The given equation is $|x-1|=-8$. To solve this equation, we need to consider the two possible cases:

• Case 1: $x-1$ is positive, which means $x-1 \geq 0$.
• Case 2: $x-1$ is negative, which means $x-1 < 0$.

Case 1: $x-1$ is Positive

If $x-1$ is positive, then the absolute value of $x-1$ is equal to $x-1$ itself. So, we have:

$$|x-1| = x-1$$

Substituting this into the original equation, we get:

$$x-1 = -8$$

Solving for $x$, we get:

$$x = -7$$

However, this solution does not satisfy the condition that $x-1$ is positive, since $-7-1=-8$ is negative. Therefore, this solution is not valid.

Case 2: $x-1$ is Negative

If $x-1$ is negative, then the absolute value of $x-1$ is equal to $-(x-1)$. So, we have:

$$|x-1| = -(x-1)$$

Substituting this into the original equation, we get:

$$-(x-1) = -8$$

Solving for $x$, we get:

$$x-1 = 8$$

$$x = 9$$

However, this solution does not satisfy the condition that $x-1$ is negative, since $9-1=8$ is positive. Therefore, this solution is not valid.

Conclusion

Since neither of the two cases yields a valid solution, we conclude that the equation $|x-1|=-8$ has no solution.

Answer

The correct answer is B. no solution.

Additional Tips and Tricks

When dealing with absolute value equations, it's essential to consider both the positive and negative possibilities of the expression inside the absolute value bars.

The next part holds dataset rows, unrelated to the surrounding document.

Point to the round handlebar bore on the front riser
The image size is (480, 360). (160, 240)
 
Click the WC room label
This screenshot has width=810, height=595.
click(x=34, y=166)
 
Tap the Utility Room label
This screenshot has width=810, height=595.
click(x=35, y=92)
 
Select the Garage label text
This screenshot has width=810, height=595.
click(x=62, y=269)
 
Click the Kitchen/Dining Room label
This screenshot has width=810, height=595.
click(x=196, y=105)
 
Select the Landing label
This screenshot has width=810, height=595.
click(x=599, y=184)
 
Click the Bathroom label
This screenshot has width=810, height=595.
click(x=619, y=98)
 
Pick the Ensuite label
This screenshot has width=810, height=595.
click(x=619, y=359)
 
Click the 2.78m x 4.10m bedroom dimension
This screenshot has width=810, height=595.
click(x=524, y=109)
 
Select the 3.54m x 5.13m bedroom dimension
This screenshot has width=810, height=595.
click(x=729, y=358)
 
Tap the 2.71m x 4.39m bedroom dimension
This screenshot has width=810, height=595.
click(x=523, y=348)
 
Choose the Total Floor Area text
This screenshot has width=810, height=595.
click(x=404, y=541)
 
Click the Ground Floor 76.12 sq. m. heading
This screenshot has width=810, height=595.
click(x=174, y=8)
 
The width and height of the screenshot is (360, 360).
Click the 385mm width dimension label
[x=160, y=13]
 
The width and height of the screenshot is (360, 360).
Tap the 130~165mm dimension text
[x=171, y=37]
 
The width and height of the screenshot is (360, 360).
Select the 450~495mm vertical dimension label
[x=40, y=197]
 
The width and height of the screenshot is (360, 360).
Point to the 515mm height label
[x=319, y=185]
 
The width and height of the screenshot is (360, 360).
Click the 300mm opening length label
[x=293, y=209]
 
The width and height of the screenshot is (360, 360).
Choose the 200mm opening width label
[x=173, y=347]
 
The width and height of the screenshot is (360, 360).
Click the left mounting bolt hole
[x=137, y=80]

Additionally, be careful when solving for the variable, as the solution may not satisfy the condition that the expression inside the absolute value bars is positive or negative.

Common Mistakes to Avoid

• Failing to consider both the positive and negative possibilities of the expression inside the absolute value bars.
• Not checking if the solution satisfies the condition that the expression inside the absolute value bars is positive or negative.
• Not being careful when solving for the variable.

Real-World Applications

Absolute value equations have numerous real-world applications, such as:

• Modeling distance and time problems in physics and engineering.
• Solving problems involving financial transactions, such as calculating the absolute value of a stock's price change.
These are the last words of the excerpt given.